Luca Apriceno, un uomo di 38 anni originario di Santa Domenica di Ricadi, ha ottenuto il permesso di lasciare il carcere per essere sottoposto agli arresti domiciliari, equipaggiato con un braccialetto elettronico. La sua detenzione era stata precedente, poiché era stato arrestato a Milano dalla polizia. Le accuse contro di lui includono il possesso illegale di un'arma da fuoco, una pistola Beretta M34 calibro 9 corto, con matricola abrasa e munizioni corrispondenti (6 colpi nel caricatore), classificata come arma clandestina. Inoltre, è stato accusato di detenere 2,5 grammi di cocaina e 22,15 grammi di marijuana. La polizia di Milano aveva fatto la scoperta di queste sostanze stupefacenti e dell'arma il 16 novembre scorso.

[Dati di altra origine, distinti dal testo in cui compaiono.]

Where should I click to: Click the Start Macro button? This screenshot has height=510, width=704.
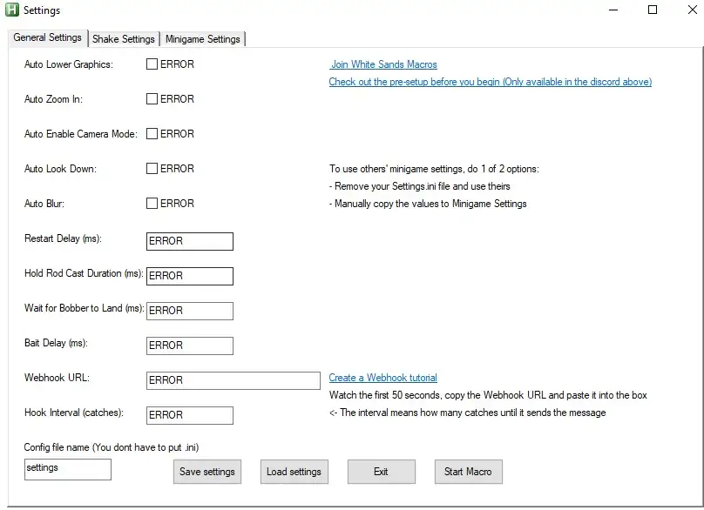[x=468, y=472]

La decisione di sostituire la detenzione in carcere, inizialmente svolta a San Vittore, con gli arresti domiciliari a Roma, è stata presa dal giudice per le indagini preliminari del Tribunale di Milano. Questo cambio di misura cautelare è stato approvato in risposta a un'istanza presentata dall'avvocato Giuseppe Di Renzo. Come parte degli arresti domiciliari, a Luca Apriceno è stato imposto l'obbligo di indossare un braccialetto elettronico, una misura restrittiva che permette alle autorità di monitorare i suoi movimenti.